==== TEXTE SOURCE ====

Florian Delépine, cofondateur de l’Atelier TAC
Les déchets d’un projet deviennent plus facilement les ressources d’un autre pour l’Atelier TAC. Située à Orléans (Loiret – 45), la SCOP intervient principalement sur les régions Centre et Ile-de-France. Interview de Florian Delépine, cofondateur.
Pouvez-vous vous présenter ?
Je m’appelle Florian Delépine. Designer de formation, j’ai été formé à l’ENSCI Les Ateliers et diplômé en 2012. Cursus au cours duquel, j’ai d’ailleurs inventé un lieu entre bricothèque, atelier d’insertion et fablab, en lien avec le réemploi.
J’ai aussi travaillé dans une ressourcerie, spécialisée dans les matériaux, uniquement dédiée aux professionnels (plasticiens, designers…) – La Réserve des arts – pendant 5 ans. Cette association récupère des déchets qu’elle revend à bas prix aux acteurs du secteur culturel. J’ai participé à son développement avec la mise en place d’un atelier de fabrication mutualisé entres autres. Je suis aujourd’hui par ailleurs membre du conseil d’administration.
En parallèle de ces 5 années, j’ai commencé à expérimenter mon activité de designer en me spécialisant dans la conception à partir de matériaux réemployés. Le projet a pris tranquillement. Au final, je me suis associé avec des amis en 2017 / 2018 et la SCOP (Société coopérative ouvrière de production) est née. À ce jour l’équipe est composée de :
- Arnaud Paulet (ingénieur),
- Manon Congard (designer),
- Moi – Florian Delépine (designer).
Nous sommes tous les trois aussi bien concepteurs qu’artisans, travaillons le bois et également les métaux.
Pouvez-vous m’en dire plus sur l’Atelier TAC ?
Au sein de l’Atelier TAC, nous concevons et fabriquons du mobilier et aménagements sur-mesure pour particuliers et professionnels (associations, entreprises et institutions), tout en prenant soin de l’environnement.
Nos activités sont multiples :
- aménagement,
- microarchitecture,
- animation,
- mobilier,
- scénographie…
En vu de petites séries, nous faisons aussi du développement produit.
En quoi consiste votre métier ?

====

> CONSIGNES:
(1) Traduisez en anglais cette phrase de l’entretien sur l’Atelier TAC : « Cette association récupère des déchets qu’elle revend à bas prix aux acteurs du secteur culturel. »
(2) Reproduisez à l’identique le passage de l’entretien sur l’Atelier TAC qui va de « Florian Delépine, cofondateur de » jusqu’à « Florian Delépine, cofondateur. » inclus.
Les lignes ci-après forment un matériau indépendant de l’entretien sur l’Atelier TAC.

==== DONNÉES DU CORPUS ====

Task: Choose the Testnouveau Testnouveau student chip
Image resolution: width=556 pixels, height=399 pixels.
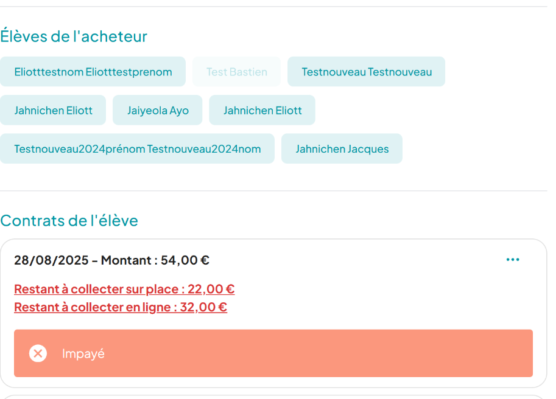Action: tap(366, 72)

====

> CORRIGÉS:
(1) This association collects waste that it resells at low prices to people working in the cultural sector.

(2)
Florian Delépine, cofondateur de l’Atelier TAC
Les déchets d’un projet deviennent plus facilement les ressources d’un autre pour l’Atelier TAC. Située à Orléans (Loiret – 45), la SCOP intervient principalement sur les régions Centre et Ile-de-France. Interview de Florian Delépine, cofondateur.